If the video conference is recorded and the other participants are permitted to receive a copy of the recording, the host should also be mindful to designate the video conference recording as confidential pursuant to the terms of the NDA.
To the extent that multiple participants’ confidential information is going to be shared during the video conference, those participants should address in advance of the video conference: (1) which participant will host the video conference; (2) whether a recording of the video conference should be made; and (3) if a recording is to be made, confirmation that the host will provide permission to the other participant to record the video conference as well. Ordinarily, if one party of the NDA has a record of a communication between the parties, it is in the other party’s interest to have a copy as well. Otherwise, if a dispute later arises about what confidential information was or was not disclosed in the communication, the party without the record may be at a disadvantage. The participants also should be careful to designate and treat the video conference and any recordings in accordance with the NDA.

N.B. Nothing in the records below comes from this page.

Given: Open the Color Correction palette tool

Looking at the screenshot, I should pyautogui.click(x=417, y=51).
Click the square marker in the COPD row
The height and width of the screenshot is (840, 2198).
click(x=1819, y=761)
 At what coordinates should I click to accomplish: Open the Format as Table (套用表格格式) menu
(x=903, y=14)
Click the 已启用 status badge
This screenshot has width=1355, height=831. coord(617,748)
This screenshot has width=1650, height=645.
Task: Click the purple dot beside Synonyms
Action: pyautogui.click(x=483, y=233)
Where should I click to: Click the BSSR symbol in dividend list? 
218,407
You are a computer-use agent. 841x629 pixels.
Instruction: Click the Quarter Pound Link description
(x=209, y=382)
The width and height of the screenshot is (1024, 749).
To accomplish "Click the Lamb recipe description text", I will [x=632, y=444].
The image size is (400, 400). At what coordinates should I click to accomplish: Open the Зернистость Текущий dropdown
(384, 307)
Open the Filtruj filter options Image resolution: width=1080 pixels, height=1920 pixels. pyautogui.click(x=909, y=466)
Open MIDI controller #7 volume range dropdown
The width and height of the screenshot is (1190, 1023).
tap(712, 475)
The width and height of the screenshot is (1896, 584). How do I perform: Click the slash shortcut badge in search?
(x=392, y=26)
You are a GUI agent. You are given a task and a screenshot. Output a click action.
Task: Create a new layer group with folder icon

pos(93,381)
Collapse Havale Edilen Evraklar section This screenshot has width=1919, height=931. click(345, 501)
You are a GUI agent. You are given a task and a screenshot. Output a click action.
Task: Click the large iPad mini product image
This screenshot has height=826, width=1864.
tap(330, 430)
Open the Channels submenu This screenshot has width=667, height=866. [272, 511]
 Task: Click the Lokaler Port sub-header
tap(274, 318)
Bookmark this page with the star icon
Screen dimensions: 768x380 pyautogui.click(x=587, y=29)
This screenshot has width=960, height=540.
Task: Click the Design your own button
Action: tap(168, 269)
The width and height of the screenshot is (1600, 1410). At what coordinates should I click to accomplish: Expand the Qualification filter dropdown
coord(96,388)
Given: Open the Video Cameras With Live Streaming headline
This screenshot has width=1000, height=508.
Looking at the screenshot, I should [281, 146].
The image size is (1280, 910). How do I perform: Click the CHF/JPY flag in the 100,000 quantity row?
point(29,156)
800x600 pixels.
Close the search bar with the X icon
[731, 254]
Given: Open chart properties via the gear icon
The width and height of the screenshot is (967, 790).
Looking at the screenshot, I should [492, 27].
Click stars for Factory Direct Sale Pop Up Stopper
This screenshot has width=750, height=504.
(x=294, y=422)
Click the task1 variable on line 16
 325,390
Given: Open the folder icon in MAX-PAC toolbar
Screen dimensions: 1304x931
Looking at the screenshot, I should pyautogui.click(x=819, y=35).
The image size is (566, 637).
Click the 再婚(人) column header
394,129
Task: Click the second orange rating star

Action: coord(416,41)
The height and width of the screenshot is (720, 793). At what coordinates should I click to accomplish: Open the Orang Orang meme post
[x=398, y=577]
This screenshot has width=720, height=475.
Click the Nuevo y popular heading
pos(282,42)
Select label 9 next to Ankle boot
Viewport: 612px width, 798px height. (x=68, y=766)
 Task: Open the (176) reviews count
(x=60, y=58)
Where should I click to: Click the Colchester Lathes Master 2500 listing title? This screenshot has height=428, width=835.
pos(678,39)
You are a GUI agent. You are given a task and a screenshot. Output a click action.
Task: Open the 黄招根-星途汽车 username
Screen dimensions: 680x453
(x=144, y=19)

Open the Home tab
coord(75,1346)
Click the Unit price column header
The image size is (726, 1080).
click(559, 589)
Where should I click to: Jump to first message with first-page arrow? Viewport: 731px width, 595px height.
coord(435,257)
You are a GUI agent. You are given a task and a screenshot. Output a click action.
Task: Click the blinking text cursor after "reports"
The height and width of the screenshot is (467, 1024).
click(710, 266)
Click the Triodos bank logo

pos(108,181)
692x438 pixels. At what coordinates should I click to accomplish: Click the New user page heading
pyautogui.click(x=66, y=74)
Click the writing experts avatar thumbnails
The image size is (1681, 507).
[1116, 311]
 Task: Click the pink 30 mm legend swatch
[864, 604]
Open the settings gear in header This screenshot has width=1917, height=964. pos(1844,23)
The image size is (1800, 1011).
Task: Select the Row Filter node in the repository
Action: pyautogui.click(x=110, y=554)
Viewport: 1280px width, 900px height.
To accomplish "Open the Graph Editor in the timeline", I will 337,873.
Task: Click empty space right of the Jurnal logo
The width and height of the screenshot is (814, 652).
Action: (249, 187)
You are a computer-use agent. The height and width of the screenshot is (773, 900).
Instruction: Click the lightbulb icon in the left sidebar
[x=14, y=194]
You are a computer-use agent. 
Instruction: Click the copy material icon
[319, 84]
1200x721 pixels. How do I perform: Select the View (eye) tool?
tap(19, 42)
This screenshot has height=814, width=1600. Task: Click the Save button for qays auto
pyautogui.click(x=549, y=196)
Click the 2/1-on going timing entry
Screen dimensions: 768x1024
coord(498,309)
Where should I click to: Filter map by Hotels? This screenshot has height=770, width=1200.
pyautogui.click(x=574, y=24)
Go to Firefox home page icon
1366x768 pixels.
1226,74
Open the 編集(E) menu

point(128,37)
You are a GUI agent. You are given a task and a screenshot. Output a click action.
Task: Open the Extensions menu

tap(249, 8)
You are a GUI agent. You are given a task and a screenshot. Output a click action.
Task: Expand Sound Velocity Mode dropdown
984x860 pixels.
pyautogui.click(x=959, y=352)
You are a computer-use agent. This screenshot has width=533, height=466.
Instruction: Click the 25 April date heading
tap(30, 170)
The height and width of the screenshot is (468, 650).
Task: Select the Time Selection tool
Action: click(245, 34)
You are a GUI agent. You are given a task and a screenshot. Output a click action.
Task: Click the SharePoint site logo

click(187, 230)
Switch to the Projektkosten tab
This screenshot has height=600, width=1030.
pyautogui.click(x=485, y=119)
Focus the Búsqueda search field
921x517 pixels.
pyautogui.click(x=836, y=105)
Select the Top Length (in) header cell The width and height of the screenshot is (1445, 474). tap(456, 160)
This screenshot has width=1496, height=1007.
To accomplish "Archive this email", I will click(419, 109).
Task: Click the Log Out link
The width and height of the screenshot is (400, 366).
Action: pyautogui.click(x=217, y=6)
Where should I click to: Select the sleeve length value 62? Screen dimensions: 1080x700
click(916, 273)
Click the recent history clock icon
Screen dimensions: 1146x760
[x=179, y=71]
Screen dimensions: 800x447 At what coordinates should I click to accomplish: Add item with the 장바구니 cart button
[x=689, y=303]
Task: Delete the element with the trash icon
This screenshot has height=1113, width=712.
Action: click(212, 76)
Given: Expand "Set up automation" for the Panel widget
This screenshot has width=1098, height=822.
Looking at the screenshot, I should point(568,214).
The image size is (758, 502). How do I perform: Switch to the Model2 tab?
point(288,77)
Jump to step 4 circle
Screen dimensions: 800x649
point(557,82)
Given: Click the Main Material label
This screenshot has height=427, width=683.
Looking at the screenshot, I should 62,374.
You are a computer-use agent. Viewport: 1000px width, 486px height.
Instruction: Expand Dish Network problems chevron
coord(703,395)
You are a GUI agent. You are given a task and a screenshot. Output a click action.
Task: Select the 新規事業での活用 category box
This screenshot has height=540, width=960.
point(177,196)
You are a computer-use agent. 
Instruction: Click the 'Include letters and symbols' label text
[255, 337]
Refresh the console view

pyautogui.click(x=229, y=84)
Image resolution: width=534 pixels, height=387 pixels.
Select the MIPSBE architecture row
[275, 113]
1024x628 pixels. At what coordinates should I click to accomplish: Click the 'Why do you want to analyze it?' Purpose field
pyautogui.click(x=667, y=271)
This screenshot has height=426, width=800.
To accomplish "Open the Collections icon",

Video conferences have become a business norm, so businesses also should consider whether to address expressly in their NDAs the treatment of video conference recordings. For example, the NDA may provide that:
- Recordings may not be made without consent of the party whose confidential information is to be addressed during a video conference.
- No recordings including confidential information may be uploaded or maintained in an unapproved cloud service.
The NDA may also specifically address the disposition of recordings at the end of the relationship (e.g., whether they are to be returned to the designating party; whether they are to be destroyed; or whether an archival copy may be retained if the party continues to maintain it securely). Otherwise, recordings of video conferences – a relatively new category of “documents” subject to an NDA – may be overlooked and give rise to potential claims for breach of the NDA and/or misappropriation of trade secrets.
***
Things are changing quickly and there is no clear-cut authority or bright line rules about what are reasonable steps to protect trade secrets in response to COVID-19. This article is not an unequivocal statement of the law, but instead offers some potential reasonable steps for consideration.
This article is provided for information purposes only and does not constitute legal advice and is not intended to form an attorney client relationship.
[1] For example, Zoom conferences have gone through the roof. “[Zoom] reached more than 200 million daily users [in March 2020], up from 10 million in December….” “Thousands of Zoom video calls left exposed on open Web,” The Washington Post, April 3, 2020.
[2] “New Zoom User Blow: This Is How ‘Thousands’ Of Video Chats Are Available For Anyone To View Online, “ Forbes, April 4, 2020 (private chats may be recorded when the video conference session is recorded locally).
[3] For additional potential steps to protect confidential information when working from home, see Sheppard Mullin’s Intellectual Property Blog (https://www.intellectualpropertylawblog.com/).
[4]For example, according to Zoom, it notifies participants when a host chooses to record a meeting, and provides a safe and secure way for hosts to store recordings and Zoom meetings are only recorded at the host’s choice either locally on the host’s machine or in the Zoom cloud. See “New Zoom User Blow: This Is How ‘Thousands’ Of Video Chats Are Available For Anyone To View Online, “ Forbes, April 4, 2020.